> _Testo fornito_:
E forse sì, non si arriverà mai a un punto, ma potremmo arrivare un giorno a parlare della professione in termini positivi e raccontare una situazione professionale vantaggiosa, ricca, prospera, all’avanguardia. Invece, sono anni che il quadro della professione è terribilmente fosco e quello che si fa per cambiare le cose è, in tutta evidenza, non abbastanza.

Secondo la terza edizione dell’Osservatorio sul Giornalismo dell’Agcom che risale a novembre 2020, in Italia ci sono 109.805 giornalisti di cui 35.706 attivi, meno di dieci anni fa.

4 giornalisti su 10 sono freelance il più delle volte costretti a un lavoro precario e a basso reddito. Il divario tra la vecchia guarda dei giornalisti assunti in redazione e dei collaboratori con contratti precari o autonomi è ampissimo, ma invece di aprire le porte ai giovani, si stanno aprendo le porte ai vecchi che vanno in pensione. Allo stato dell’arte, la fotografia che restituisce l’Osservatorio è di invecchiamento e precarizzazione del giornalista.

> _Compito da svolgere_:
Rispondi alle domande seguenti sul testo dedicato alla professione giornalistica.
1. Con quali parole il testo descrive il quadro della professione da anni?
2. Quanti giornalisti ci sono in Italia secondo la terza edizione dell'Osservatorio sul Giornalismo dell'Agcom, e quanti di questi sono attivi?
3. Quanti giornalisti su 10 sono freelance?

Dati archiviati:
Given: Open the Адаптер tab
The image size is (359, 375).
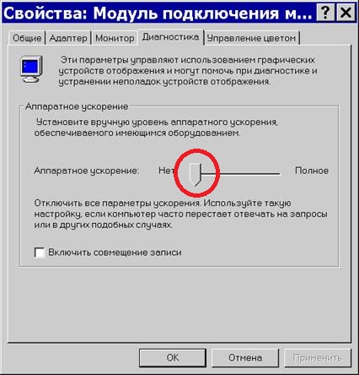Looking at the screenshot, I should pos(68,38).
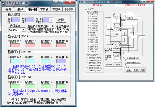Switch to the 车内孔 tab
Screen dimensions: 155x109
click(x=44, y=9)
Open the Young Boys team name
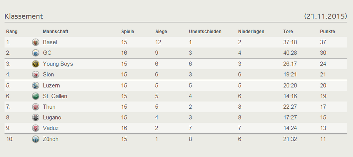The width and height of the screenshot is (353, 157). pyautogui.click(x=58, y=64)
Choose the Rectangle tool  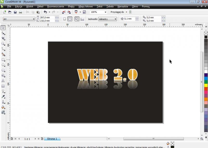pyautogui.click(x=3, y=60)
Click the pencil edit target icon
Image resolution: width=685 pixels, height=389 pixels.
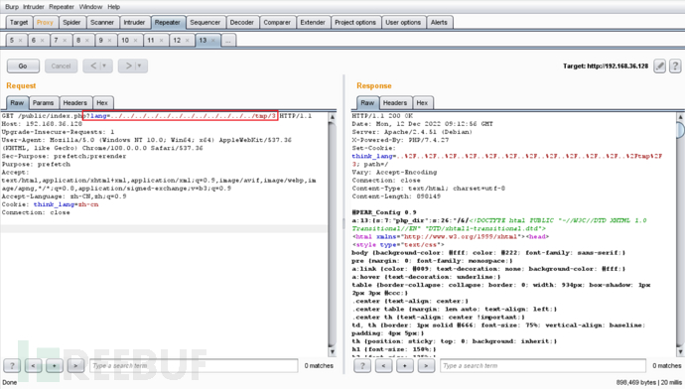click(659, 66)
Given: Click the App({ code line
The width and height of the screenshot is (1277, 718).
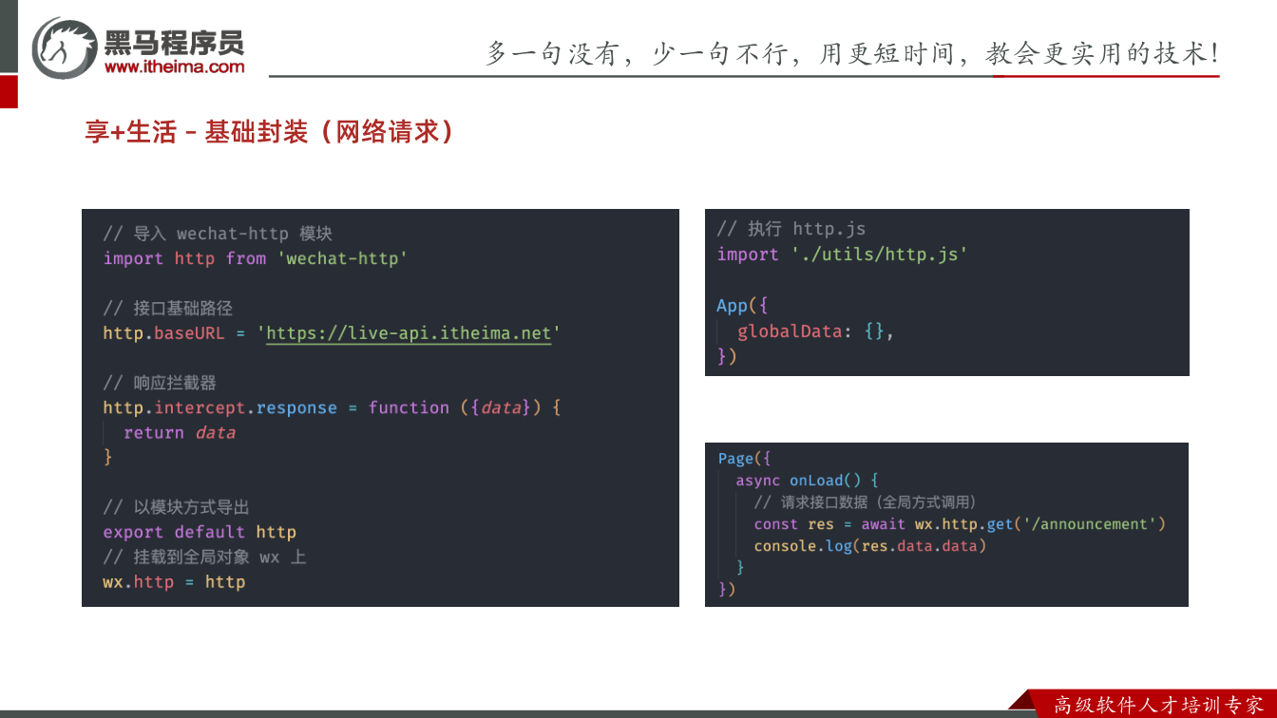Looking at the screenshot, I should click(x=742, y=306).
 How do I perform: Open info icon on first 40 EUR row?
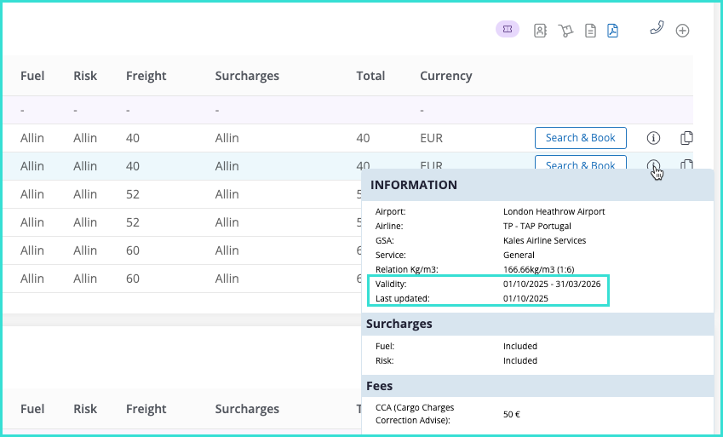click(653, 138)
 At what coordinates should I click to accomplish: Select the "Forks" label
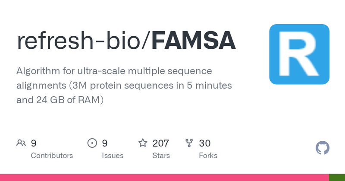(x=208, y=156)
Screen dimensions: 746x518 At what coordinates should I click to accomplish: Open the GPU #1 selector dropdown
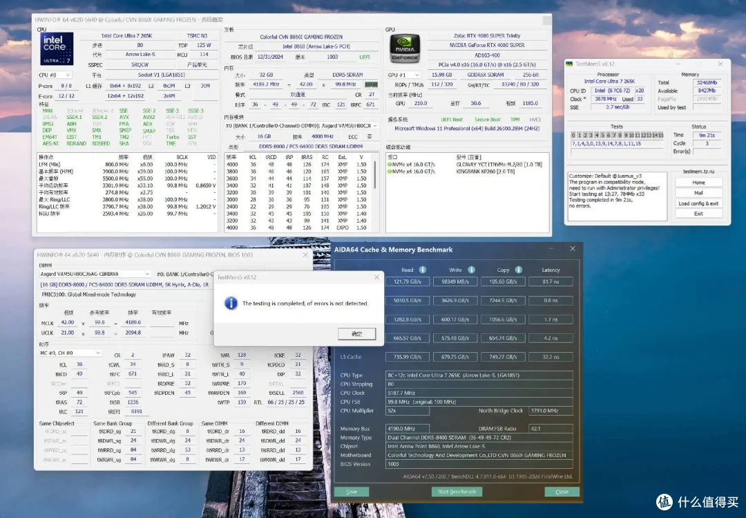[404, 75]
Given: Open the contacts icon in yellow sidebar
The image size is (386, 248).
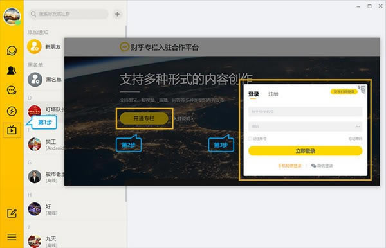Looking at the screenshot, I should (x=12, y=71).
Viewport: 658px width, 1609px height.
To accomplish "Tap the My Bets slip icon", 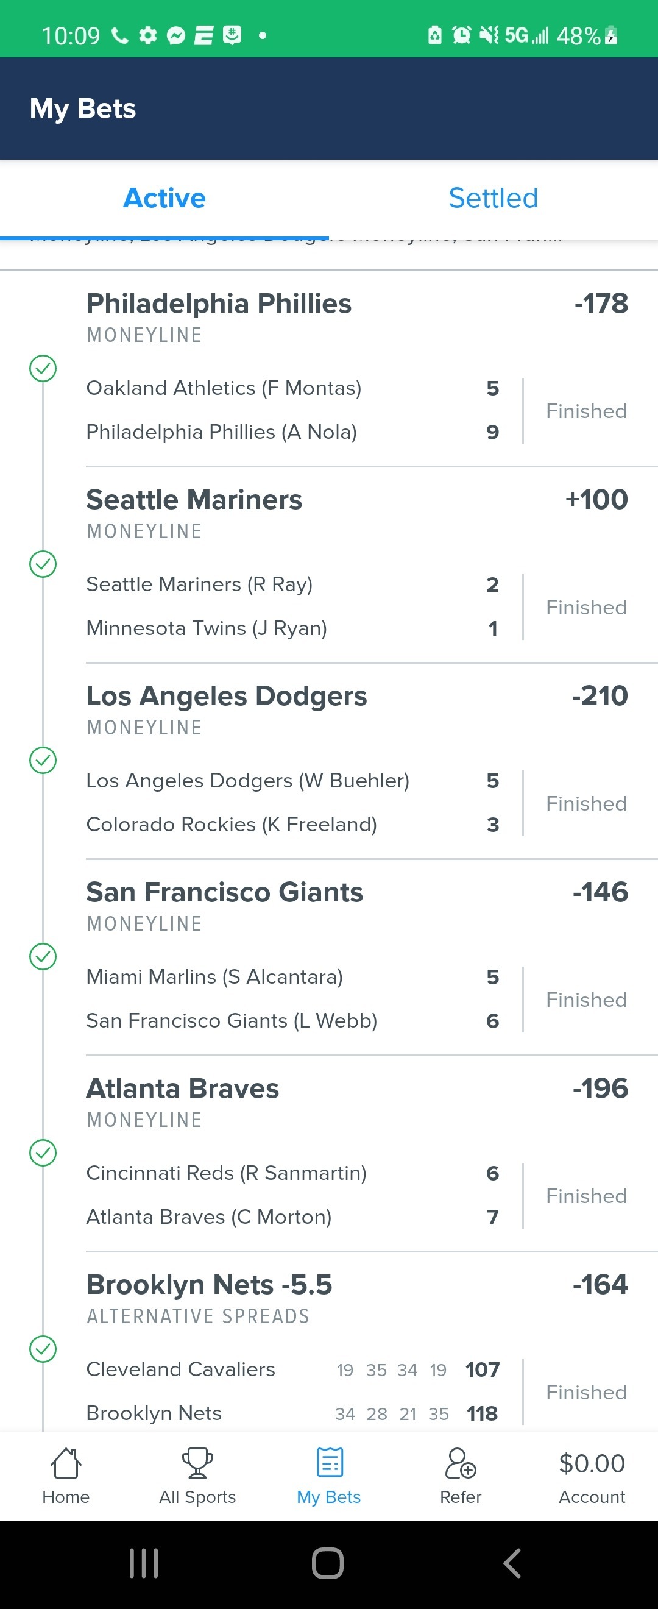I will 329,1463.
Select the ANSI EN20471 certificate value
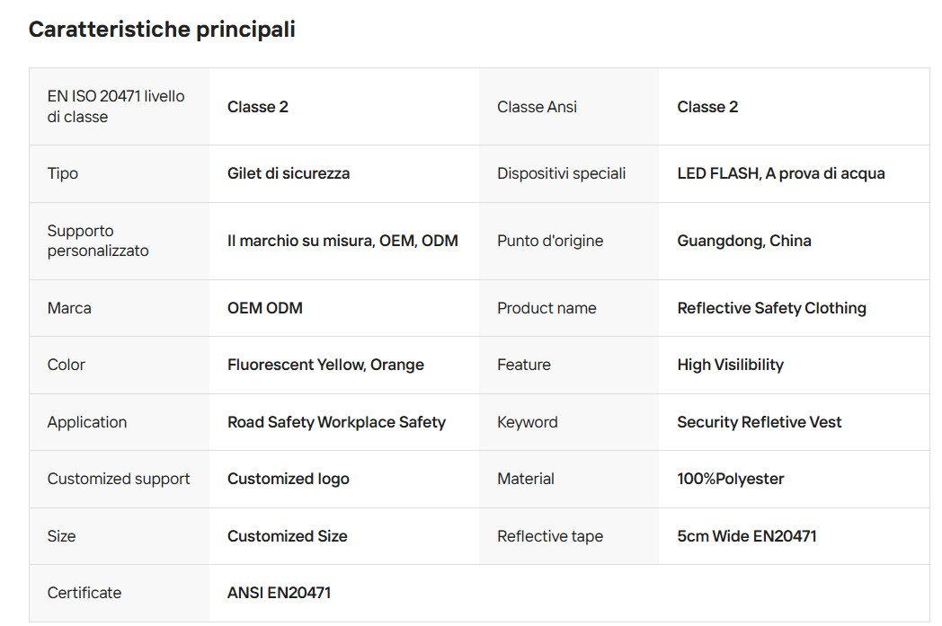Viewport: 942px width, 626px height. tap(279, 593)
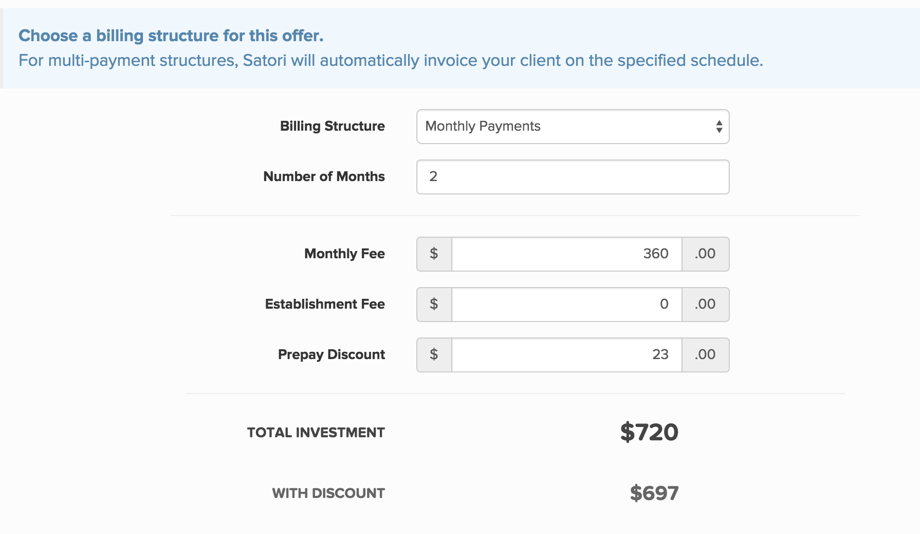Click the dollar sign beside Prepay Discount
The width and height of the screenshot is (920, 534).
tap(434, 355)
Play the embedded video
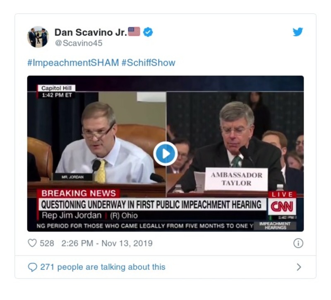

> _Risposta_:
1. Come "terribilmente fosco".
2. 109.805 giornalisti, di cui 35.706 attivi.
3. 4 su 10.